Speaker: Amandine Fratani

Date: Thursday 28th of November 2024, 1:15pm.

Abstract:

When creating a geological model from borehole data or 2D sections, the interpretation of 3D faults is often ambiguous and uncertain. This work focuses on the problem of associating partial fault observations, which has recently been formalized using a graph in which each fault observation is represented as a graph node, and graph edges carry the potential of pairwise associations. The likelihood of an association is computed using selected expert geological rules. However, fault observations are not pairwise independent, which prevents the consideration of higher-order effects such as the distribution of the throw or the length along several aligned nodes. To complement this approach, we propose a mathematical formalism for the use of high-order associations. The definition of expert rules in a multiple-point problem is challenging because of the very high dimensionality of the problem. To alleviate this, we propose to supplement expert rules by supervised machine learning using analog or incomplete interpretations.
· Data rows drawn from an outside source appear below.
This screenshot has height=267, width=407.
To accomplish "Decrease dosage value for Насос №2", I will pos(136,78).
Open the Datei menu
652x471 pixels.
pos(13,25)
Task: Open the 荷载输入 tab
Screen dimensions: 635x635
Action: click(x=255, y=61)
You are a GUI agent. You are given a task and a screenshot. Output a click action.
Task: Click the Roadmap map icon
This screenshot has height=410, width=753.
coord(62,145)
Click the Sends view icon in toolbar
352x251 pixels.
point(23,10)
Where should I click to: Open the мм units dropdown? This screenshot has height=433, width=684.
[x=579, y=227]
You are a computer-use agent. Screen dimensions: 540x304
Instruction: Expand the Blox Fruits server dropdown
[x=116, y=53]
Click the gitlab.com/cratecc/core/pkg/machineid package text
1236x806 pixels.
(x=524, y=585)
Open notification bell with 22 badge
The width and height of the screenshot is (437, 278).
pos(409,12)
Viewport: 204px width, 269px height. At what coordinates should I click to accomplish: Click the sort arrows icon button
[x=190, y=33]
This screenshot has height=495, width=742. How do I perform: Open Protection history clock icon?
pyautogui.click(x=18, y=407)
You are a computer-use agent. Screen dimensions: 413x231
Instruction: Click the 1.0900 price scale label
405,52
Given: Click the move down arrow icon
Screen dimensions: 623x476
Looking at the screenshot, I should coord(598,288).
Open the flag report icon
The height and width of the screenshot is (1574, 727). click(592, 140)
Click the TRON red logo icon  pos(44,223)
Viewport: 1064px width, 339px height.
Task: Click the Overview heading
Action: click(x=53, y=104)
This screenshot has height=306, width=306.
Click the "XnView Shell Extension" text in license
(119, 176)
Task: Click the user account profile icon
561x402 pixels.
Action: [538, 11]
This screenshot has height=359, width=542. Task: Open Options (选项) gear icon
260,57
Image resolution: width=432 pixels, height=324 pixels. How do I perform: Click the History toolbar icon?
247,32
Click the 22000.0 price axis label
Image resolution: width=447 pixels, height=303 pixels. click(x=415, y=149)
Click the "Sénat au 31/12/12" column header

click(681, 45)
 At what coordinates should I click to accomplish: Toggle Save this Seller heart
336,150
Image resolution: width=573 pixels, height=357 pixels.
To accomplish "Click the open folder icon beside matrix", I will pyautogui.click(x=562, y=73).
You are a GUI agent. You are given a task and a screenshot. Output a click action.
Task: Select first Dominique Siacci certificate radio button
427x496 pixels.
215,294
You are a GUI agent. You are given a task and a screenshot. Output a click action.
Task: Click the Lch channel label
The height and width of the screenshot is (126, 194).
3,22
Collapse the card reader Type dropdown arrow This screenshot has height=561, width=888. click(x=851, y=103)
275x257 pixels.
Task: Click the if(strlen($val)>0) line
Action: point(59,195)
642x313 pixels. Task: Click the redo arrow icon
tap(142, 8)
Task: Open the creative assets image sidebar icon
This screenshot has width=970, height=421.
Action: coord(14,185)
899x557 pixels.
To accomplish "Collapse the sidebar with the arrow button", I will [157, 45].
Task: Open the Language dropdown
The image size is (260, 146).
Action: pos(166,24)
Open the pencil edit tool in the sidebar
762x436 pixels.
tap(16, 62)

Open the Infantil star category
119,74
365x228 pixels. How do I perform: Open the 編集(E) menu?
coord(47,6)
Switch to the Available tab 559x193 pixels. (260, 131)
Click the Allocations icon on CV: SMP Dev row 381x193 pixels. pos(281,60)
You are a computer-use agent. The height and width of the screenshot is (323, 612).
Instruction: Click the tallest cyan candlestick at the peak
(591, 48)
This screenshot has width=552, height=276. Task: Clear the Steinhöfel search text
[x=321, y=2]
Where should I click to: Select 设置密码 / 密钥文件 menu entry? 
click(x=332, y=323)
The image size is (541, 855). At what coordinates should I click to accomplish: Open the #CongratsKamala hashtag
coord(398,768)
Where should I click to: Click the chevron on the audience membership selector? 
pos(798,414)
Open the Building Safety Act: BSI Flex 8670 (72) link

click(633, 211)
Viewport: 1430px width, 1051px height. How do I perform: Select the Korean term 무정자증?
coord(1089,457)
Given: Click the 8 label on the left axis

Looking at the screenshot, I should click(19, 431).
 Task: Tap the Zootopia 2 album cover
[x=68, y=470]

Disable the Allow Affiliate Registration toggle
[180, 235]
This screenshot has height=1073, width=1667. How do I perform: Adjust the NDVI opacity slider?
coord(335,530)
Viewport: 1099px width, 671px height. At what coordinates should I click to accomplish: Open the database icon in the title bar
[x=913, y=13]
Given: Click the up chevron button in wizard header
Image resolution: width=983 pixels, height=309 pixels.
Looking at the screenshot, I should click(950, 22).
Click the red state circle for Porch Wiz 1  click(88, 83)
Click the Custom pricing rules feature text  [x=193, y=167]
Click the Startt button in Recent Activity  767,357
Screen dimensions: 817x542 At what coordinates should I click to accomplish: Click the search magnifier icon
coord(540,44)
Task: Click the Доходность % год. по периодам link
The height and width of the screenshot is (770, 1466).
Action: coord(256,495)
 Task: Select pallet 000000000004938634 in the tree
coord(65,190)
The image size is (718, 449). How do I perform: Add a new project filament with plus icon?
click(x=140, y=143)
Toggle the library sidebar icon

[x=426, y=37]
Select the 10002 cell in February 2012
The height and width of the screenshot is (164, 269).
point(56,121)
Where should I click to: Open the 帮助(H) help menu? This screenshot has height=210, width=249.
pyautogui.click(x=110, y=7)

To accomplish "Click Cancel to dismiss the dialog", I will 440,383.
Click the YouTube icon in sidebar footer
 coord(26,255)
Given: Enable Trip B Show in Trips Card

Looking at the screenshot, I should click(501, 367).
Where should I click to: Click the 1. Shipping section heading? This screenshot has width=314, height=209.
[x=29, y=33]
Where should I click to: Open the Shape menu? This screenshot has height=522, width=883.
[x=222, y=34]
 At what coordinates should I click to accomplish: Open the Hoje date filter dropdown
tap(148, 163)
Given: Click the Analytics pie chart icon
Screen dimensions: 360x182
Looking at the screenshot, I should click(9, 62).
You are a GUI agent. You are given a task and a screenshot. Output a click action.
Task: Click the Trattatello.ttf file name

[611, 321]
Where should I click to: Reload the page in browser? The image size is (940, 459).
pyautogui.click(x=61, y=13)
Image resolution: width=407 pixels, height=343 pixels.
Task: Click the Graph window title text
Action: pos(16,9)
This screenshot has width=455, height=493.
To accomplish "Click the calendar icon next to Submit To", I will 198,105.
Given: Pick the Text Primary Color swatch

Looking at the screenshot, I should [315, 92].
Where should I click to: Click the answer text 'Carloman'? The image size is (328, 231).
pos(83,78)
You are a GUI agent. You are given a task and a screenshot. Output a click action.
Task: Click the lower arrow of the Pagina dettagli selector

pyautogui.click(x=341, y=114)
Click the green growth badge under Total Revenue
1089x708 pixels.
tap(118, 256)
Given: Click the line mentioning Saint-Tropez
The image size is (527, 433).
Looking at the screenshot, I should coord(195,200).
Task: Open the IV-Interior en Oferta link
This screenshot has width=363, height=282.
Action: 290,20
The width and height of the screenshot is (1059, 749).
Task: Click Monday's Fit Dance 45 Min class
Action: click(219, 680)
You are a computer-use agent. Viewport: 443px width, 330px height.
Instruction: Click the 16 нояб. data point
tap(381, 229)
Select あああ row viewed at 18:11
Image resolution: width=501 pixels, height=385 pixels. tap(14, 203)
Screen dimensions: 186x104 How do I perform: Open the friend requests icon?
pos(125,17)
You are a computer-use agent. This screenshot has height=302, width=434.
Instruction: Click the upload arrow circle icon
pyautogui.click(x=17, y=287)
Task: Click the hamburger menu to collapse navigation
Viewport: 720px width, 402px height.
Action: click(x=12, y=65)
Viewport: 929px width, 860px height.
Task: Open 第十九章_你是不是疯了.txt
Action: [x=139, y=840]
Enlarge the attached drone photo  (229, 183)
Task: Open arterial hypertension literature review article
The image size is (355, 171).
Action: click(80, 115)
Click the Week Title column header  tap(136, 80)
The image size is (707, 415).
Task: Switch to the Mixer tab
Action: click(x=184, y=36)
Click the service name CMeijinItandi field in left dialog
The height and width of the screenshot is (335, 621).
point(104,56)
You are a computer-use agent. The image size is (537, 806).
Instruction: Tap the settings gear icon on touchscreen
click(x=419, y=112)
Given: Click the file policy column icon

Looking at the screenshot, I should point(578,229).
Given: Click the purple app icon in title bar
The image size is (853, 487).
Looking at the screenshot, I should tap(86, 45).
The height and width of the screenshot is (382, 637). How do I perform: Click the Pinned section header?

This work uses a Random Forest learner trained from a set of selected fault features computed from fault traces extracted from known 3D geological models (e.g., the length of the fault trace, the throw value, etc.). The association likelihood inference is formulated as a classification problem to determine the probability that fault observations belong to the same fault object based on the variables computed from the features of the k observations. To prevent overfitting, we propose to mimic a partly interpreted case: we split the 3D domain in two disjoint, spatially contiguous sectors A and B, and use sector A as training and sector B for testing. Preliminary results demonstrate the ability of Random Forest to retrieve probabilities of triplets that complete the pairwise representation.